As the result of regulators' risk-aversion and pandering to Congress' dislike of the pharmaceutical industry, bringing a new drug to market now requires on average 12-15 years and costs more than $1.2 billion. And only one in five approved drugs garners sufficient revenue to recoup R&D costs for the manufacturer.

Several recent developments at the FDA will further increase the time and costs of drug development — bad news for developers of medicines and the sick and infirm who need new therapies.

The first is a Memorandum of Understanding between two groups within the FDA's Center for Drug Evaluation and Research. Under the agreement, the drug review and drug safety offices will share equal responsibility on "significant safety issues" for medicines that are under review or already have been approved for marketing.

Examples include: (1) changes in labeling that pertain to safety; (2) the establishment or revision of a drug's risk management plan (which can range from educational programs for physicians and pharmacists to highly restrictive limits on prescribing and advertising); (3) withdrawal of a drug from the market, and (4) the requirement for post-approval clinical trials or epidemiological studies.

Safety First?

To those unfamiliar with the inside baseball in the game of drug regulation, the implications of this change likely will be obscure, but they are important.

The officials in the FDA's Office of Surveillance and Epidemiology are focused so narrowly on "safety" that they ignore the fact that because all drugs have side-effects, safety cannot be evaluated in a vacuum but must be part of a cost-benefit judgment.

Their motto might be, "If you don't approve any new drugs, none will cause safety problems."

Worse still, some of them are true-believers — in the venality of drug companies and the inherent dangers of their drugs; and at least one zealot, a self-styled whistle-blower, seems never to have met a medicine he liked.

Up to now, the drug safety staff has had an advisory, largely subordinate role.
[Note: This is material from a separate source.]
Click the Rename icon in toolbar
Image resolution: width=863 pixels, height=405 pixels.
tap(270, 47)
The new arrangement gives the safety fanatics higher status and pits the FDA's new drug review divisions, who themselves have been exceedingly risk-averse toward new drugs, against the obsessive drug-safety minions.

Second, an advisory panel of the FDA has recommended that regulators require studies of the long-term cardiovascular risks of new diabetes drugs before they can be marketed, even if they show no sign of such problems in the usual large trials performed to demonstrate safety and efficacy.
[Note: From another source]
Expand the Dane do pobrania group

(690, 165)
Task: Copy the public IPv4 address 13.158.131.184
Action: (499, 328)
This could add tens of millions of dollars and years of delay to drug development.

Third, the advisory panel recommendation follows recent guidance by the FDA itself to two companies that their new lipid-lowering drugs would need to show not only the ability to exert a favorable effect on laboratory values — such as lowering LDL, or "bad" cholesterol — but that clinical trials would need also to show a positive effect on "genuine" clinical outcomes, such as fewer heart attacks and strokes, or even lengthened survival.

This reminds me of a cartoon that shows two researchers in the laboratory, one of whom is holding up a flask.

He says to his colleague, "Well, it looks as though we've finally done it — discovered a drug that will confer immortality. The only trouble is, it will take forever to test it."

The bottom line: At a time when the U.S. population is aging and needs innovative new medicines for a wide spectrum of degenerative and infectious diseases, the nation's drug regulator is increasingly inefficient, slow, poorly managed and risk-averse.

Congressional oversight is misguided and self-promoting, more interested in public posturing than public health.

We need public policy strategies that will lower the costs and time of development — strategies that will stimulate the formation of new companies (the number of which is now shrinking) and enable them to pursue more drug candidates, including some that are medically needed but offer only modest revenue.

In the meantime, the feds will continue to batter a once-robust industry and Americans will go on dying for reform.